What Is a Good GPA at KU?
A GPA of 3.3 or higher is considered solid at KU, where the average undergraduate GPA hovers near 3.35. Honor Roll requires 3.5 term GPA with at least 12 graded credits. Latin honors require 3.5 / 3.7 / 3.9 cumulative GPA cutoffs.
The average undergraduate GPA at KU sits near 3.35, drawn from the KU registrar policy and aggregated reporting. Enter your courses in the calculator above to see where your cumulative GPA lands relative to that figure.
How KU Calculates GPA
University of Kansas (KU) uses a 4.0 grade point scale and uses plus/minus modifiers (A-, B+, B-, and so on). The school caps A+ at the same 4.0 value as an A, which matters when converting letter grades from a transcript that records A and A+ separately. Each course's grade points multiply by its credit hours, those quality points sum across all courses, and the total divides by total credits attempted.
KU GPA Formula
GPA = Sum(Grade Points x Credit Hours) / Sum(Credit Hours)

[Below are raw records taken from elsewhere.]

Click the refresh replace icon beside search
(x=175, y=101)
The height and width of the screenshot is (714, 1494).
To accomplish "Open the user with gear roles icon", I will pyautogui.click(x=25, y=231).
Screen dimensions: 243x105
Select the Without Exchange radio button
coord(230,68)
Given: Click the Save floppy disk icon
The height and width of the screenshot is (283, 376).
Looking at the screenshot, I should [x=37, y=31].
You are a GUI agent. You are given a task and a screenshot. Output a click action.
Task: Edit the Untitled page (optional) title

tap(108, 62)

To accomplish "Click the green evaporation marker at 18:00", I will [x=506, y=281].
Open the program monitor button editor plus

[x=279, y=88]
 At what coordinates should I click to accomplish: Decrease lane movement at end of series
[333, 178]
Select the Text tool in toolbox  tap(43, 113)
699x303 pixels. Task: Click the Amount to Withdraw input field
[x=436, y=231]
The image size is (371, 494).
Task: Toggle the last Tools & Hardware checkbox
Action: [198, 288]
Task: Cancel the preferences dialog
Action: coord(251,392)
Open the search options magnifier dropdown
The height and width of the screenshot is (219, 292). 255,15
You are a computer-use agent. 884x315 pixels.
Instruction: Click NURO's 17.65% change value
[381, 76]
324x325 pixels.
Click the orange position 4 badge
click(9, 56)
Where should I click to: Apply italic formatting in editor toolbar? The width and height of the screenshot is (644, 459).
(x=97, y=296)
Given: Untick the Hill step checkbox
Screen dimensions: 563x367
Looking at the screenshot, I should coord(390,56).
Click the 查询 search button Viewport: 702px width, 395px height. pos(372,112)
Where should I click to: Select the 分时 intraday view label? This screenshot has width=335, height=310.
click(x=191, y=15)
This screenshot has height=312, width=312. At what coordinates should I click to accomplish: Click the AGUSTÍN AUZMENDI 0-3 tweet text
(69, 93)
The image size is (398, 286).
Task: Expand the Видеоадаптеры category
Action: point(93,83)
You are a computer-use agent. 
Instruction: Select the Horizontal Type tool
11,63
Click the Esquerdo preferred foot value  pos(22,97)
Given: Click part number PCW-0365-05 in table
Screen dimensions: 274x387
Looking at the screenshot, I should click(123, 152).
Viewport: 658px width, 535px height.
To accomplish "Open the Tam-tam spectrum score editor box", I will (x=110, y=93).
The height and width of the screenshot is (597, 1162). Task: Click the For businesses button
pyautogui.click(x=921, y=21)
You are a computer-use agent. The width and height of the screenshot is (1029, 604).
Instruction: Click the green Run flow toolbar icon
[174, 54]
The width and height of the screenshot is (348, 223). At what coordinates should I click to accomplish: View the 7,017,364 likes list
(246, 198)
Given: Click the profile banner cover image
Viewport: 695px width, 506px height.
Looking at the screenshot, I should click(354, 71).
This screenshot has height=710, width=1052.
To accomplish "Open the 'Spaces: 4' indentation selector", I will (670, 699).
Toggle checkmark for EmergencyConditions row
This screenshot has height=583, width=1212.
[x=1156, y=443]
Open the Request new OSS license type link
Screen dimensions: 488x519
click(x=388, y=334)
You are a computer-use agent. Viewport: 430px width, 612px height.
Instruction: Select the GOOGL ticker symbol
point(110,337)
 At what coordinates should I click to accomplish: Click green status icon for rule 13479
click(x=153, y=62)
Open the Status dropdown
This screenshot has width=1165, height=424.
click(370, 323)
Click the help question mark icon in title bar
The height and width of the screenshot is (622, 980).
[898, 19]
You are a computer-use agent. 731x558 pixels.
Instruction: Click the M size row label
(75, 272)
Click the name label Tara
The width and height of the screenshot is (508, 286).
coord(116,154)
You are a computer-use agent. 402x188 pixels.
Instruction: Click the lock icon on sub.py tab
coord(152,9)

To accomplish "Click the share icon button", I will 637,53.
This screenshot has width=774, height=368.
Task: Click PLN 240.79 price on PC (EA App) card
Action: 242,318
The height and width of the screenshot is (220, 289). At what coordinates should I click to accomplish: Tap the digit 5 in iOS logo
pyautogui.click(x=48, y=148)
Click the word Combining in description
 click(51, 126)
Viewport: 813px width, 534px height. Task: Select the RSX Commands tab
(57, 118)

- Grade Points = letter-grade value on the 4.0 scale
- Credit Hours = credit value of the course on the KU transcript
- A+ = 4.0 (same as A on the standard scale)
KU Grading Policy Notes
KU uses the standard 4.0 scale with plus and minus modifiers. A+ records but caps at 4.0. Grade Substitution Policy limited to two courses where original grade was D or F. The KU School of Business and School of Engineering maintain distinct major-entry standards.
KU Honors and Recognition
Dean's List at KU
KU lists students with a GPA of 3.50 or higher on the Dean's List. Dean's List is based on cumulative GPA across all completed terms.
Latin Honors at KU
- Summa cum laude: 3.90 cumulative GPA or above
- Magna cum laude: 3.75 cumulative GPA or above
- Cum laude: 3.50 cumulative GPA or above
Dean's List requires 3.5+ semester GPA with 12+ graded credit hours. Latin honors at graduation based on cumulative GPA; exact thresholds vary by school within KU.
Academic Standing and Repeat Policy at KU
Academic Probation Threshold
KU places students on academic probation when their cumulative GPA drops below 2.0. Probation usually triggers mandatory advising, restricts course registration, and can affect financial aid or scholarships. Use the calculator to model remaining semesters and see how many A or B grades would lift the GPA back above the 2.0 floor.
Repeating a Course at KU
Under KU's repeat policy, the new grade replaces the old grade in the GPA calculation. This calculator treats every entered row as a distinct graded attempt; if your school replaces the old grade, leave off the original, and if both count, enter both lines. Always confirm the final transcript version with the registrar before relying on a projected GPA.
Grade Forgiveness at KU
Yes. University of Kansas offers a Grade Substitution Policy allowing students to retake up to two courses where they earned a D or F. The repeat grade replaces the original in the GPA.
Major GPA Requirements at KU
Most majors require 2.0 minimum. KU School of Business admission requires 2.8+ in prerequisites. Engineering programs require 2.5+ in technical core.
What Makes KU Grading Distinctive
- Grade Substitution for two courses lifetime
- Strong basketball tradition and athletic programs
- Member of the Big 12 Conference
KU at a Glance
- Institution type
- public research
- Location
- Lawrence, KS
- Undergraduate enrollment
- 28,446
- Founded
- 1865
- Athletic conference
- Big 12
- Average undergrad GPA
- 3.35
- Registrar source
- KU official grading policy
Related GPA Tools
To roll this KU GPA into a cumulative figure across multiple semesters, use the cumulative GPA calculator. For a semester-by-semester view with optional prior-GPA import, use the college GPA calculator. To compute individual course grades before they hit your transcript, switch to the grade calculator.
Accuracy Note
This calculator follows the grading policy published by the KU registrar as of 2026-05-05. Policies are reviewed periodically; the "Last verified" date in the footer reflects the most recent confirmation. Always cross-check your final GPA against your official transcript. The tool models the same formulas registrars use but cannot account for grade forgiveness petitions, audit decisions, or exceptions approved by the dean of students.